* What you have to do
Send every record back word for word.

------------

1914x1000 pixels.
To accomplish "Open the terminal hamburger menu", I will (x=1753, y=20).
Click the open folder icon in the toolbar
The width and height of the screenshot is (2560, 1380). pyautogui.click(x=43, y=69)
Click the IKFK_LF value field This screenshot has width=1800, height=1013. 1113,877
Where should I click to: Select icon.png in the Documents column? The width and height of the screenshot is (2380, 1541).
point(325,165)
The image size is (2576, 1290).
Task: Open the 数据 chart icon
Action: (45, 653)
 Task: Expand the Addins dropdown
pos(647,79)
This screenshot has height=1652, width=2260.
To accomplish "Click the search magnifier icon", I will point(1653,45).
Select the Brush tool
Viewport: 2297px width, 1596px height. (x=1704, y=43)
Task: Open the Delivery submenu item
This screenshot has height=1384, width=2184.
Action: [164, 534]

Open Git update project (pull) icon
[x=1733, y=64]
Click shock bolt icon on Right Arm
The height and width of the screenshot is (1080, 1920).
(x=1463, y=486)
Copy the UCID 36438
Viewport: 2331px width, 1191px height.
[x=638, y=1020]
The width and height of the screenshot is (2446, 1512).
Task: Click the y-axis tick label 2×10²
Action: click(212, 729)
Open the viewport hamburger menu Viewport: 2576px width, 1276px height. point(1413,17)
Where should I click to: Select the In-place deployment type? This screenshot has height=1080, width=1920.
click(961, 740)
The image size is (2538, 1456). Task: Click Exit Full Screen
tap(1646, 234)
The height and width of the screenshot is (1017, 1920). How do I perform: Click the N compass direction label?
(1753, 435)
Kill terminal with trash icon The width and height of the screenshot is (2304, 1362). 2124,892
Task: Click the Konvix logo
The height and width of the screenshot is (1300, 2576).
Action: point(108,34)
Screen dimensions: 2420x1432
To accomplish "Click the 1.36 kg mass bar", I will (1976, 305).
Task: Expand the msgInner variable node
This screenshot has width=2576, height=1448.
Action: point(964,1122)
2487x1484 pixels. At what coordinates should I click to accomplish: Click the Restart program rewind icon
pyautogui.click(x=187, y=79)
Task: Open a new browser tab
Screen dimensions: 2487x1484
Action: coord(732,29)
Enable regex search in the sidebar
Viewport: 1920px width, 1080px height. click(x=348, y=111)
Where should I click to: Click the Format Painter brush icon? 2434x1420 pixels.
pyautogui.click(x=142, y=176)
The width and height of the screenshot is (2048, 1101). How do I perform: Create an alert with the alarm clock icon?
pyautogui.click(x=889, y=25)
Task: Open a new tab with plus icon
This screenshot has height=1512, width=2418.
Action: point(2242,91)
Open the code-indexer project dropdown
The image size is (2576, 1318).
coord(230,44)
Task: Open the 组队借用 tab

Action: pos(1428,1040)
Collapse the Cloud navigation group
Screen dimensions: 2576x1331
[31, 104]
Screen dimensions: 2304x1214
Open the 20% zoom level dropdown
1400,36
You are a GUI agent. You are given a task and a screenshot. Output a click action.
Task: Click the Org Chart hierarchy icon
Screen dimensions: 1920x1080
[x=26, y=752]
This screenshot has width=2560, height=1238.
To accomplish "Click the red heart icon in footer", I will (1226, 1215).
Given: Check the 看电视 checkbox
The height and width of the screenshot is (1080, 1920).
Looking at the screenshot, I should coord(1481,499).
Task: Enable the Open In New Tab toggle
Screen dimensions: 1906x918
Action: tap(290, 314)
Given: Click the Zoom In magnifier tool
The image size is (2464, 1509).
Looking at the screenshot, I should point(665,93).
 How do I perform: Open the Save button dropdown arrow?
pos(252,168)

------------

* Solution
1914x1000 pixels.
To accomplish "Open the terminal hamburger menu", I will (x=1753, y=20).
Click the open folder icon in the toolbar
The width and height of the screenshot is (2560, 1380). pyautogui.click(x=43, y=69)
Click the IKFK_LF value field This screenshot has width=1800, height=1013. 1113,877
Where should I click to: Select icon.png in the Documents column? The width and height of the screenshot is (2380, 1541).
point(325,165)
The image size is (2576, 1290).
Task: Open the 数据 chart icon
Action: (45, 653)
 Task: Expand the Addins dropdown
pos(647,79)
This screenshot has height=1652, width=2260.
To accomplish "Click the search magnifier icon", I will point(1653,45).
Select the Brush tool
Viewport: 2297px width, 1596px height. (x=1704, y=43)
Task: Open the Delivery submenu item
This screenshot has height=1384, width=2184.
Action: [164, 534]

Open Git update project (pull) icon
[x=1733, y=64]
Click shock bolt icon on Right Arm
The height and width of the screenshot is (1080, 1920).
(x=1463, y=486)
Copy the UCID 36438
Viewport: 2331px width, 1191px height.
[x=638, y=1020]
The width and height of the screenshot is (2446, 1512).
Task: Click the y-axis tick label 2×10²
Action: click(212, 729)
Open the viewport hamburger menu Viewport: 2576px width, 1276px height. point(1413,17)
Where should I click to: Select the In-place deployment type? This screenshot has height=1080, width=1920.
click(961, 740)
The image size is (2538, 1456). Task: Click Exit Full Screen
tap(1646, 234)
The height and width of the screenshot is (1017, 1920). How do I perform: Click the N compass direction label?
(1753, 435)
Kill terminal with trash icon The width and height of the screenshot is (2304, 1362). 2124,892
Task: Click the Konvix logo
The height and width of the screenshot is (1300, 2576).
Action: point(108,34)
Screen dimensions: 2420x1432
To accomplish "Click the 1.36 kg mass bar", I will (1976, 305).
Task: Expand the msgInner variable node
This screenshot has width=2576, height=1448.
Action: point(964,1122)
2487x1484 pixels. At what coordinates should I click to accomplish: Click the Restart program rewind icon
pyautogui.click(x=187, y=79)
Task: Open a new browser tab
Screen dimensions: 2487x1484
Action: coord(732,29)
Enable regex search in the sidebar
Viewport: 1920px width, 1080px height. click(x=348, y=111)
Where should I click to: Click the Format Painter brush icon? 2434x1420 pixels.
pyautogui.click(x=142, y=176)
The width and height of the screenshot is (2048, 1101). How do I perform: Create an alert with the alarm clock icon?
pyautogui.click(x=889, y=25)
Task: Open a new tab with plus icon
This screenshot has height=1512, width=2418.
Action: point(2242,91)
Open the code-indexer project dropdown
The image size is (2576, 1318).
coord(230,44)
Task: Open the 组队借用 tab

Action: pos(1428,1040)
Collapse the Cloud navigation group
Screen dimensions: 2576x1331
[31, 104]
Screen dimensions: 2304x1214
Open the 20% zoom level dropdown
1400,36
You are a GUI agent. You are given a task and a screenshot. Output a click action.
Task: Click the Org Chart hierarchy icon
Screen dimensions: 1920x1080
[x=26, y=752]
This screenshot has width=2560, height=1238.
To accomplish "Click the red heart icon in footer", I will (1226, 1215).
Given: Check the 看电视 checkbox
The height and width of the screenshot is (1080, 1920).
Looking at the screenshot, I should coord(1481,499).
Task: Enable the Open In New Tab toggle
Screen dimensions: 1906x918
Action: tap(290, 314)
Given: Click the Zoom In magnifier tool
The image size is (2464, 1509).
Looking at the screenshot, I should point(665,93).
 How do I perform: Open the Save button dropdown arrow?
pos(252,168)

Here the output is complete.